Billions of tonnes of this material are currently being managed at great cost within giant waste stacks. Although gypsum is the main constituent of phosphogypsum, a range of other impurities can also be present, including residual phosphate, fluoride, organic matter, iron, aluminium, heavy metals, and radionuclides. Certain countries have placed legal restrictions on the disposal and use of phosphogypsum due to the presence of these impurities.

Table 1 shows the impact of phosphogypsum impurities on plaster and cement quality1 .

Table 1: Impacts of phosphogypsum impurities on plaster and cement quality

This raises two fundamental questions: How is phosphogypsum best managed and to what extent can it be transformed from waste into a valuable resource?

Impact of the phosphate rock

The phosphate rock used in phosphoric acid production is the main source of residual impurities present in the phosphogypsum generated. For this reason, the composition and purity of phosphate rock raw materials have an important impact on the quality of the phosphogypsum.

Igneous phosphate rock types, such as apatite ore from Kola, Russia, and Phalaborwa, South Africa, and calcined rock have lower impurity levels and organic content compared to sedimentary rocks.

The phosphogypsum produced from these rock types, depending on the phosphoric acid production technology used, can be sufficiently pure to avoid further treatment, or only require simple washing of the repulped gypsum to reach the required purity. However, these phosphate rock types only represent 15-20% of overall world production and are generally more expensive compared to sedimentary phosphates.

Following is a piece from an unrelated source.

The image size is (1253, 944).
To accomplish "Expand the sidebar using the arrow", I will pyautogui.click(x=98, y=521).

Sedimentary phosphate rocks, in contrast, generally contain higher levels of mineral and organic impurities relative to their igneous counterparts. Consequently, when sedimentary rocks are consumed as raw materials for phosphoric acid – as is the case in most plants globally – the amounts of impurities remaining in the phosphogypsum are correspondingly higher, and a purification step is therefore generally necessary.

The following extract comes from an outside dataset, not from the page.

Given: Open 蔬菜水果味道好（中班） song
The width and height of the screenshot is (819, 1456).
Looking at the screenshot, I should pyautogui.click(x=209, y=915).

Regardless of the technology used for phosphoric acid production, some contaminants, such as soluble impurities and organics, will still affect the quality of phosphogypsum and therefore need to be removed prior to reuse.

Processing phosphate rock

There are several options for producing phosphoric acid from phosphate rock via the wet process route. Differences between these process options are mainly determined by calcium sulphate (gypsum) crystallisation conditions. Generally, gypsum is either precipitated in di-hydrate (DH) or hemihydrate (HH) form, or as a combination of both in successive steps. Crystallisation is a particularly important parameter when selecting a process technology that generates ‘clean’ gypsum as the desired by-product.

Standard single step DH process

The single-step DH process is widely used to produce phosphoric acid. The phosphate rock is treated with sulphuric acid to precipitate calcium sulphate as DH in one step in a reactor under agitation. A large recycling flow is achieved by agitation and/ or by external circulation associated with a flash cooling system.

The single-step DH process is a longstanding and mature industrial-scale technology that has been implemented since the 1950s. This process is by far the most flexible, compared to other phosphoric acid production routes, especially in terms of tolerance to phosphate rock impurities. Because of this, the DH process can handle a wide range of phosphate rock types. Its flexibility, together with low capex and high operability, are probably the main reasons why a large majority of the world’s phosphoric acid plants utilise the DH route.

It is generally accepted that the standard DH process achieves recovery yields of approximately 95-96% – this corresponding to typical reaction yields of 96-97% P2 O5 . If left untreated, with no removal of soluble impurities, this leaves approximately 0.8-1.1% residual P2 O5 remaining in the gypsum, unfortunately exceeding the quality standards for plaster or cement production.

The hemihydrate (HH) process

The single-step HH process has been successfully implemented in different countries around the world as an alternative to the DH route. The HH route presents several advantages, such as the production of higher strength acid (39-42%) containing less impurities. But the process does have a lower P2 O5 recovery (typically around 92%) compared to the DH route.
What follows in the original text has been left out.